VOTRE CONSIGNE
D'après l'extrait sur LNA Santé, combien de temps faut-il en moyenne pour que les établissements du groupe atteignent un « régime de croisière » ?

EXTRAIT DU DOCUMENT
##########
Loin de la « folie » des fonds d’investissement

LNA Santé avait confiné ses établissements une semaine avant les prérogatives du gouvernement. — Photo : Franck Gallen

Un modèle de gouvernance qui amène LNA Santé à rester sage dans sa croissance. « Nous n’irons pas dans des niveaux de prix d’acquisition que l’on peut voir avec certains fonds d’investissement », explique Willy Siret, estimant que ces prix atteignent « une folie ». « Nos opportunités de croissance vont rester sur des segments moins travaillés que d’autres », poursuit le directeur général délégué.

Le groupe familial basé à Vertou s’intéresse notamment à la reprise d’établissements publics ou associatifs. « Nous avons déjà réalisé 15 reprises de ce type, nous avons une culture compatible et un savoir-faire », estime le dirigeant.

Chaque acquisition amène ensuite à une restructuration. C’est là que LNA Santé consolide ses marges. À chaque reprise, le groupe restructure les locaux en essayant de construire des bâtiments neufs adaptés et suffisamment grands pour proposer un nombre important de lits et places et réaliser des économies d’échelle. Toute la maîtrise d’œuvre et la maîtrise d’ouvrage se font en interne, avant la vente des murs à des investisseurs. Il faut en moyenne entre trois et cinq ans pour que les établissements atteignent ce que le groupe appelle « un régime de croisière ».
##########
LISTE DES DONNÉES
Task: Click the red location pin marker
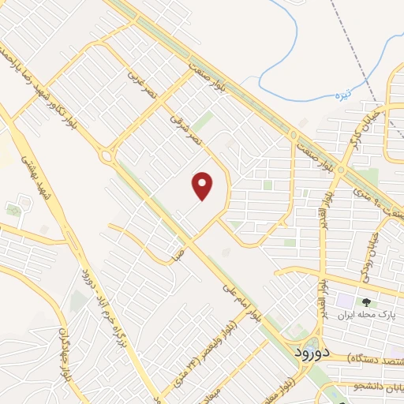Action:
##########
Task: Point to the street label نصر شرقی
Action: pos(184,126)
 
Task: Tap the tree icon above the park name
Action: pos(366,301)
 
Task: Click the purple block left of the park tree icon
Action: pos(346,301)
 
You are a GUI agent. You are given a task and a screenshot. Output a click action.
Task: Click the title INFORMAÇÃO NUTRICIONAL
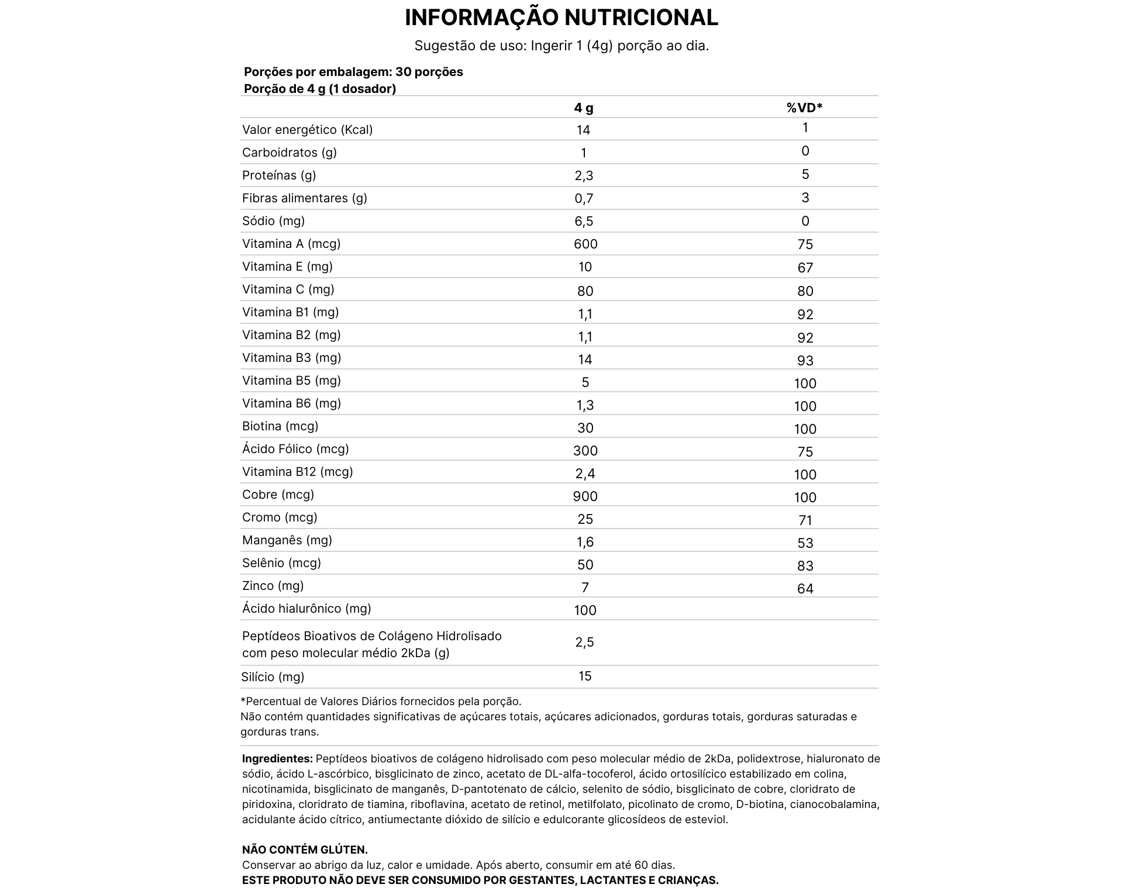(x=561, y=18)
##########
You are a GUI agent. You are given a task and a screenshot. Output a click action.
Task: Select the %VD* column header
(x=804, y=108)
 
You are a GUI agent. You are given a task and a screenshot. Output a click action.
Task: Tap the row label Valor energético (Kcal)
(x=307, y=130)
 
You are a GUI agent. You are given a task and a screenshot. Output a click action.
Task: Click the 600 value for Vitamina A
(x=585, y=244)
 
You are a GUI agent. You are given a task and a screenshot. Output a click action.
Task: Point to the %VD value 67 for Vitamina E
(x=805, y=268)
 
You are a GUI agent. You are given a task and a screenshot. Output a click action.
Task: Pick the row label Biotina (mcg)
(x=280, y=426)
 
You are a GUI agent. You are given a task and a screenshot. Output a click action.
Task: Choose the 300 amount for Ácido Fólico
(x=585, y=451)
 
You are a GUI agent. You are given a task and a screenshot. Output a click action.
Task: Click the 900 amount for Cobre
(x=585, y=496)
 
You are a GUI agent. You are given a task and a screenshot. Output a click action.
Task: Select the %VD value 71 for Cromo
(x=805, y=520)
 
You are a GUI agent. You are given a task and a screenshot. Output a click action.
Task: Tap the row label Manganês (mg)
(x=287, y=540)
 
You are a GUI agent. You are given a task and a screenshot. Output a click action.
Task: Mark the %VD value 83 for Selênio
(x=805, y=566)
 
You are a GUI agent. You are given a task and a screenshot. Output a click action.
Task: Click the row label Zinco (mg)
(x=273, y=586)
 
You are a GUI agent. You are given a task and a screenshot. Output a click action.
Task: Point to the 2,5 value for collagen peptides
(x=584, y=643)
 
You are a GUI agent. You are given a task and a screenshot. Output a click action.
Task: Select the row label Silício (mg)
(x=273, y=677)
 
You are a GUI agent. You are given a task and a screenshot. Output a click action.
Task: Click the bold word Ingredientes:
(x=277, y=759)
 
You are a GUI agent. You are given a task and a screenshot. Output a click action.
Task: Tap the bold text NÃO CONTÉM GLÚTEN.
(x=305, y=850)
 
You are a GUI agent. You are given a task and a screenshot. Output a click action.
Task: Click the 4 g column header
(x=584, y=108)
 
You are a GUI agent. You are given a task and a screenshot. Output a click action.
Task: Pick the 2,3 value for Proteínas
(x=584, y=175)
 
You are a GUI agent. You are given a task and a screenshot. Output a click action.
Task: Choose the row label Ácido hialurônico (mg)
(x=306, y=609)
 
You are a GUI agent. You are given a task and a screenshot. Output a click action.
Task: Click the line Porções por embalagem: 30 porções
##########
CORRIGÉ
Il faut en moyenne entre trois et cinq ans.